Mandatarios y líderes históricos como Julio César, Hitler, Carlomagno, Lincoln, Gandhi e incluso el dictador Franco o Nerón movían pueblos con sus palabras, cuyo ingrediente no era en muchos casos la buena oratoria sino una fuerza, una energía y una frecuencia muy especiales que enardecían, convencían y arrastraban a las masas.

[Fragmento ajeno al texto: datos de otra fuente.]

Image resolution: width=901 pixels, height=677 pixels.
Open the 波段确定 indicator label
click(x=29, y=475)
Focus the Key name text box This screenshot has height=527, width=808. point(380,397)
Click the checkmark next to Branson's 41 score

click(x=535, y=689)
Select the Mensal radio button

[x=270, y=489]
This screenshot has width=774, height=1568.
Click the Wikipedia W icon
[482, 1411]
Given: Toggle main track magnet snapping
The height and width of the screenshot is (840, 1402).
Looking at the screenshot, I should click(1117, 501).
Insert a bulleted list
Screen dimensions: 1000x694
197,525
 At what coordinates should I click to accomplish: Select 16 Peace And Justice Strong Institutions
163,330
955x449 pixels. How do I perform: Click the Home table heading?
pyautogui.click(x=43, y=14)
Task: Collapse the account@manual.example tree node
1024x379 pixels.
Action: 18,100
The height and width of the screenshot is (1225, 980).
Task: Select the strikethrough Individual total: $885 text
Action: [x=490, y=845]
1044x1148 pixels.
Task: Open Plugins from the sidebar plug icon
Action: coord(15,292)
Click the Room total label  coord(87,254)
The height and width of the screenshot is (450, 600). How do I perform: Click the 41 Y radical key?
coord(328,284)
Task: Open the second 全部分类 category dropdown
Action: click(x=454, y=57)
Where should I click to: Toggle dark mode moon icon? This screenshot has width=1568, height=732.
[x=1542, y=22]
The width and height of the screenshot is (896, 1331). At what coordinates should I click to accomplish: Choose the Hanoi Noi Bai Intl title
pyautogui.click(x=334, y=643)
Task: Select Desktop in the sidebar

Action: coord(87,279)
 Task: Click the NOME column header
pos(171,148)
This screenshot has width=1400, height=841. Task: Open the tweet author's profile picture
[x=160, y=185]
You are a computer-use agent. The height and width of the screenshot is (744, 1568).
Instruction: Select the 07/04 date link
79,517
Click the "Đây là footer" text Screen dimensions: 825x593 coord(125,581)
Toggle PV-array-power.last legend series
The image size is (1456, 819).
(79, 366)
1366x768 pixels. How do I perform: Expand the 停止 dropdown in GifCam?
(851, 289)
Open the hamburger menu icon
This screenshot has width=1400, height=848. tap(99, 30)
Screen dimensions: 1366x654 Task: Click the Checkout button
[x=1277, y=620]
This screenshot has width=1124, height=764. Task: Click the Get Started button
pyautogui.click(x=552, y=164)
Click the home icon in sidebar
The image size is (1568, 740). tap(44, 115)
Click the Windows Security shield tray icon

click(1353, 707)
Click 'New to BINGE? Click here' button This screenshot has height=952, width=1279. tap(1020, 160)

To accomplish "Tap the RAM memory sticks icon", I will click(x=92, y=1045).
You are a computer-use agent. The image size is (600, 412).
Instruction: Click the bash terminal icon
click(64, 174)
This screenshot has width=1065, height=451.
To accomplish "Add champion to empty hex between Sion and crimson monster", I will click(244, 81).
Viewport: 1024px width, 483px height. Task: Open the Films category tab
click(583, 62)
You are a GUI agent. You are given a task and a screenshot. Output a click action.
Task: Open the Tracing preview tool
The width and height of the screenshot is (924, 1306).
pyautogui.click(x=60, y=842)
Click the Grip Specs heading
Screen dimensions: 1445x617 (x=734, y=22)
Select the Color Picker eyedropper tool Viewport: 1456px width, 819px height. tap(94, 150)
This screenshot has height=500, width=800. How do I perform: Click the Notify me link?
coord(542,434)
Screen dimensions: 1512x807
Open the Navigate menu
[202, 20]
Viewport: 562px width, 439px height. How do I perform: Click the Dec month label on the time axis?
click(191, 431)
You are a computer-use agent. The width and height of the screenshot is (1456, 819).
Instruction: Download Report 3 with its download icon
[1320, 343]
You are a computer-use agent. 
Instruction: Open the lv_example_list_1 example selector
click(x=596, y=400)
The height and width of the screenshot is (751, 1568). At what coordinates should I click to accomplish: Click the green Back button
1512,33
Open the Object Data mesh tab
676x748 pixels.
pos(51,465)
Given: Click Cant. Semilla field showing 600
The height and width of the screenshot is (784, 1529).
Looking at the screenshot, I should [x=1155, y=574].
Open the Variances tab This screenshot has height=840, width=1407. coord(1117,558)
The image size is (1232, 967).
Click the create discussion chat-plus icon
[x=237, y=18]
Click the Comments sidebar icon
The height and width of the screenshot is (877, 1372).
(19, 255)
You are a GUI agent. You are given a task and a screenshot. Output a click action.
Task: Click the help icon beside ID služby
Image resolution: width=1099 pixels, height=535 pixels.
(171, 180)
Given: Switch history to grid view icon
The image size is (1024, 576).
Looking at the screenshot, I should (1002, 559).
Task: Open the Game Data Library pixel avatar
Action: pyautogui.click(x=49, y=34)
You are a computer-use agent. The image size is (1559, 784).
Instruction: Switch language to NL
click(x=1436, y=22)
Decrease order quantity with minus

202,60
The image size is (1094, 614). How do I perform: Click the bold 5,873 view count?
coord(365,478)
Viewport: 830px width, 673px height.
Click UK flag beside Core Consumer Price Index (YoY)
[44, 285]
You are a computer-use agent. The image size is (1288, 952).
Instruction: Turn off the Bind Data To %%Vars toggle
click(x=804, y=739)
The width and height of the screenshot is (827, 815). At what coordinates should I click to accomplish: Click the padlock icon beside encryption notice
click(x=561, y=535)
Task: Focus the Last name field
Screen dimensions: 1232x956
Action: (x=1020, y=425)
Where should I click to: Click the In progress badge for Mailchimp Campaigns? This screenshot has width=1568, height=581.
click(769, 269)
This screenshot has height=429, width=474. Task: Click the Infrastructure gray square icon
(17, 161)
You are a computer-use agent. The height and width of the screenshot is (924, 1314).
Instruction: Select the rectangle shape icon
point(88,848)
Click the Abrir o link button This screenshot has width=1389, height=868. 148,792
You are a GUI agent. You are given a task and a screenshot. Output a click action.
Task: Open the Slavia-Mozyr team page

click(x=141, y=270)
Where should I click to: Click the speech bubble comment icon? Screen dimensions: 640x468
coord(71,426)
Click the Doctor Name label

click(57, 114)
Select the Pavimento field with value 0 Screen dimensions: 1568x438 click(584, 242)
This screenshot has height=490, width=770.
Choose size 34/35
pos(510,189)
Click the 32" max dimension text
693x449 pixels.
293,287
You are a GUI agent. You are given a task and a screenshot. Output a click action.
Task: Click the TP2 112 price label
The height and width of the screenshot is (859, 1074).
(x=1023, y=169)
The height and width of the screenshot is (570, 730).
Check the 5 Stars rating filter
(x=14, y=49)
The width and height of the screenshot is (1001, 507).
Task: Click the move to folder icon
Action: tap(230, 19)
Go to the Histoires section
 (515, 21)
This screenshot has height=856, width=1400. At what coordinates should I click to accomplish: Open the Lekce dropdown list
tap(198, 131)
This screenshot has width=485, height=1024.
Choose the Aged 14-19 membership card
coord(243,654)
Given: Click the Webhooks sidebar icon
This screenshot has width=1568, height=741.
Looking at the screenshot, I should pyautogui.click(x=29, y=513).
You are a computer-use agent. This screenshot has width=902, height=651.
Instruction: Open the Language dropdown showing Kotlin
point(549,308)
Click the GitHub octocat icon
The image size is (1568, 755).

He comprendido así a través del tiempo que la palabra puede llegar a ser como una hormona catalizadora muy poderosa y capaz de llegar a cambiar el mundo.
Hace más de 30 años conocí a un médico de los de antes, un médico de familia, que tenía tal poder de persuasión y de convencimiento, y a la vez bondad y sabiduría, que sacaba a muchos de sus pacientes de sus crisis y enfermedades tan solo hablando con ellos durante un rato. ¡Qué pocas veces extendía una receta! Era como un ángel disfrazado de médico. ¡Con qué cariño y admiración lo recuerdo!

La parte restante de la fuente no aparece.